Write out, word for word, the passage of the Hakonechloa grass article below, starting at "Plant Spotlight: Hakonechloa" and ending at "and garden visitors.".

__Passage shown__:
+ + + + +
Plant Spotlight: Hakonechloa Grass
April 8, 2021
Hakonechloa or Japanese Forest Grass is native to Mount Hakone, Japan, and is a long-lived herbaceous ornamental perennial that is a graceful, low spreading foliage plant. Originally a woodland plant, Hakonechloa can truly light up the dark understory of a wooded area with its waterfall-like foliage. Its graceful leaves are magic in the perennial garden as well, seeming to lean toward pathways and garden visitors.
This slow-growing and noninvasive plant is lovely for urban gardens and landscapes. Ideal in tight spaces, it can tolerate air pollution, and adores shade. While Japanese forest grass prefers moist sites, it is drought tolerant and can handle most conditions in the garden except full sun, which burns its leaves. Hakonechloa adds unique form and texture to the shade garden.
How to Grow Hakonechloa Grass
- Botanical name -- Hakonechloa macra and Japanese forest grass, golden variegated Hakonechloa
- Bloom Period and Seasonal Color -- Season long; chartreuse, green, burgundy, and variegated foliage; tan or copper orange in fall
- Mature Height × Spread -- 8 to 36 inches × 24 inches
- Added Benefits – Foliage color
- Sun Requirements – Part-Sun, Part-Shade, Shade
- USDA Garden Zones – 5 to 9
These plants prefer very rich soil that has good drainage but remains consistently moist. To help it survive drought, consider amending native soils with rotted manure, compost, and worm castings to enhance water retention and nutrient content. Plant in spring, well out of full sun as the leaves can suffer scorch; shady conditions are preferable.
Keep the soil moist. Although many varieties are hardy to Zone 5, safeguarding the plant is helpful; keep it well mulched for weed prevention, moisture retention, and cold protection. Fertilize minimally or not at all.
Prune anytime, however the foliage is quite striking with snow resting on it and many gardeners prefer to leave it up for winter interest. Cut to 3 or 4 inches above the ground in late winter using pruners or hand clippers. There are no serious diseases or insect pests that seem to affect these plants. If Hakonechloa becomes crowded, it only needs dividing once every five years or so. In spring, use a sharp spade to cut roots and then replant divisions.
+ + + + +
__Records shown__:
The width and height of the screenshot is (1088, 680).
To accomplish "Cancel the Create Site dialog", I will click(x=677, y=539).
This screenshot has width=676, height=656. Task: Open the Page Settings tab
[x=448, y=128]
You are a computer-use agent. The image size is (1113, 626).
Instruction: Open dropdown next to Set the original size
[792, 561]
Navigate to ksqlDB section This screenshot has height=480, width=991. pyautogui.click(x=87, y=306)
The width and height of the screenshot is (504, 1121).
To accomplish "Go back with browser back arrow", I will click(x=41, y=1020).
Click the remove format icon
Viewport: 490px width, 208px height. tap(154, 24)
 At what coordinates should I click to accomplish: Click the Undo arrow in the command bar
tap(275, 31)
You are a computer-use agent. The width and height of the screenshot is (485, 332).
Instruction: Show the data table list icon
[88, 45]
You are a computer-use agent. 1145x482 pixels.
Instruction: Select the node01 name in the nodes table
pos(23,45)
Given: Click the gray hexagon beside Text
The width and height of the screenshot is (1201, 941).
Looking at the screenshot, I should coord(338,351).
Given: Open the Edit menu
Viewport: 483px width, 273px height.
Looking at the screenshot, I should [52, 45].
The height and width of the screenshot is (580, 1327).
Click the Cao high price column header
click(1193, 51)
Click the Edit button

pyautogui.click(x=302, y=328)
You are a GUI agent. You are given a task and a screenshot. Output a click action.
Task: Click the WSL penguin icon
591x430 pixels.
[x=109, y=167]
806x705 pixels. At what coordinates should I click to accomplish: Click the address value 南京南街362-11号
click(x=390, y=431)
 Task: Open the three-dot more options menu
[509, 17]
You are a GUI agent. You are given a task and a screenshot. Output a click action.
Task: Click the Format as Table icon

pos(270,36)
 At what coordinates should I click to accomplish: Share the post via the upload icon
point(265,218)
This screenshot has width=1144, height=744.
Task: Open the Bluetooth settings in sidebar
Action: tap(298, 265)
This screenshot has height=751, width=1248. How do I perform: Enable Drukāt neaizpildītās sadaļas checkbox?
+ + + + +
__Exercise answer__:
Plant Spotlight: Hakonechloa Grass
April 8, 2021
Hakonechloa or Japanese Forest Grass is native to Mount Hakone, Japan, and is a long-lived herbaceous ornamental perennial that is a graceful, low spreading foliage plant. Originally a woodland plant, Hakonechloa can truly light up the dark understory of a wooded area with its waterfall-like foliage. Its graceful leaves are magic in the perennial garden as well, seeming to lean toward pathways and garden visitors.